The court examined the crime of theft under Section 378 and determined the following fundamental characteristics of theft:
- A movable property should be the target of the heist.
- Anyone should be able to obtain it;
- There must be a dishonest purpose to remove it from that person's possession without his agreement, as well as a move to facilitate such removal.
Theft is punishable under the IPC
The Indian Penal Code, Section 379, specifies the punishment for theft. Theft is punishable under this section of the Indian Penal Code by imprisonment of any description for a term up to three years, a fine, or both. This provision states that anyone who commits the crime of theft will be sentenced to three years in jail or a fine determined by the court, or both.

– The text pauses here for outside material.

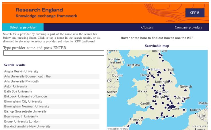The image size is (211, 130).
Task: Choose Buckinghamshire New University
Action: point(27,127)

The property is said to be an extension of an individual's personality in theory. Its objective is to satisfy the individual's need for self-satisfaction in society. The fact that the Indian Constitution recognises the right to property as a legal right refers to the importance of property in one's survival in society. By imposing punishments and fines for numerous property-related offences, the Indian Penal Code further protects property owners and serves as a deterrent to those that seek to infringe on others' rights.
In this context, looking into the jurisprudential foundations of the concept of property is both interesting and beneficial. When the origins of the institution of property are investigated, it is discovered that the concept of property has been identified as an individual's self-satisfaction in society.
Property has been defined as something of value to an individual that may be protected. It is also self-evident that the property sought to be safeguarded must be in a person's custody or ownership. This supports the core premise of property recognition as an extension of an individual's personality.
As a result, every effort should be made to protect property and related rights in order to ensure their beneficial contributions to society.